WRITTEN PROBLEM: Turn each line of the records below into one string in a JSON list, skipping blank lines. Leave the pictures out of the answer.

Pointing records for screenshots and web pages:
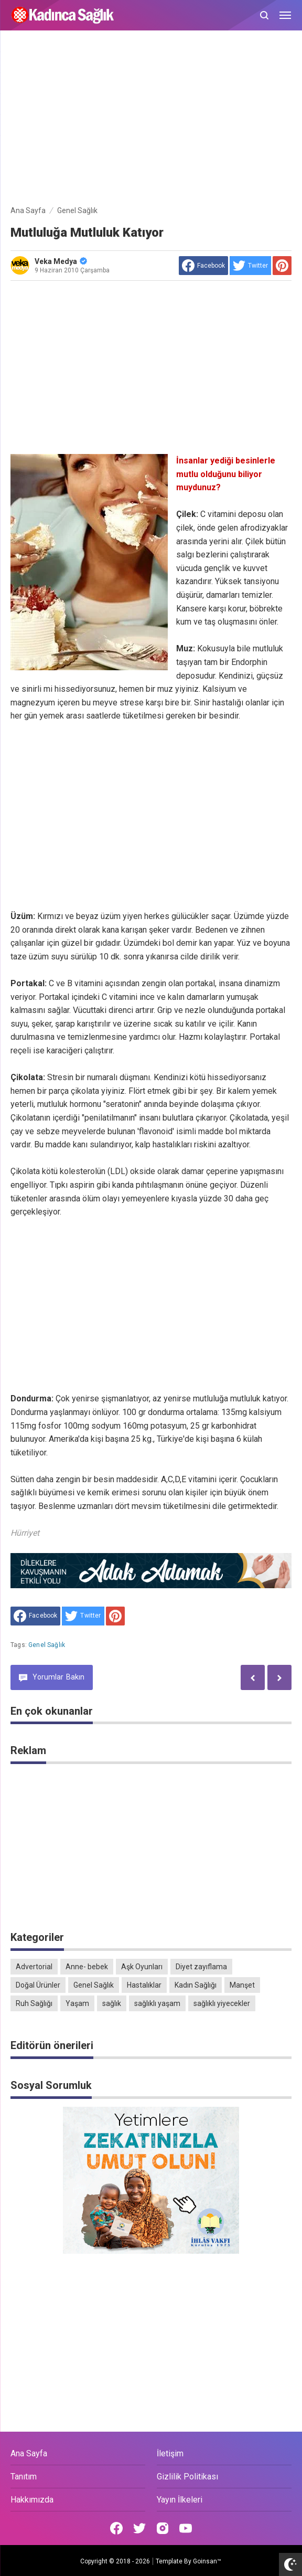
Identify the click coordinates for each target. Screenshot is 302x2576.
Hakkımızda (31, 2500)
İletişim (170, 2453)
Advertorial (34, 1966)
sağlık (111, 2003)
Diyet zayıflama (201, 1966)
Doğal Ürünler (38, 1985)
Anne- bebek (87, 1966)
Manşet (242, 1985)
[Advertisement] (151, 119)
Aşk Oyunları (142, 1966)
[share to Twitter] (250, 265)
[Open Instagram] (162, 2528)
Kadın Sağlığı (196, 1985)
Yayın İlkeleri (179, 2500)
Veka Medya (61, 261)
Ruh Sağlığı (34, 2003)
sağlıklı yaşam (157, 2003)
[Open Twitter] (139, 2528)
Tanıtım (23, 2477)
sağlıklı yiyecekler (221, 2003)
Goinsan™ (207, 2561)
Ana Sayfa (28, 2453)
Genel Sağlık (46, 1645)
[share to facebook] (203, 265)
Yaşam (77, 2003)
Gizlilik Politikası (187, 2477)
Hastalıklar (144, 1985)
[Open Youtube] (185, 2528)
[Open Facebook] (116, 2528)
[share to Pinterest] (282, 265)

TASK SOLUTION:
[
  "Identify the click coordinates for each target. Screenshot is 302x2576.",
  "Hakkımızda (31, 2500)",
  "İletişim (170, 2453)",
  "Advertorial (34, 1966)",
  "sağlık (111, 2003)",
  "Diyet zayıflama (201, 1966)",
  "Doğal Ürünler (38, 1985)",
  "Anne- bebek (87, 1966)",
  "Manşet (242, 1985)",
  "[Advertisement] (151, 119)",
  "Aşk Oyunları (142, 1966)",
  "[share to Twitter] (250, 265)",
  "[Open Instagram] (162, 2528)",
  "Kadın Sağlığı (196, 1985)",
  "Yayın İlkeleri (179, 2500)",
  "Veka Medya (61, 261)",
  "Ruh Sağlığı (34, 2003)",
  "sağlıklı yaşam (157, 2003)",
  "[Open Twitter] (139, 2528)",
  "Tanıtım (23, 2477)",
  "sağlıklı yiyecekler (221, 2003)",
  "Goinsan™ (207, 2561)",
  "Ana Sayfa (28, 2453)",
  "Genel Sağlık (46, 1645)",
  "[share to facebook] (203, 265)",
  "Yaşam (77, 2003)",
  "Gizlilik Politikası (187, 2477)",
  "Hastalıklar (144, 1985)",
  "[Open Youtube] (185, 2528)",
  "[Open Facebook] (116, 2528)",
  "[share to Pinterest] (282, 265)"
]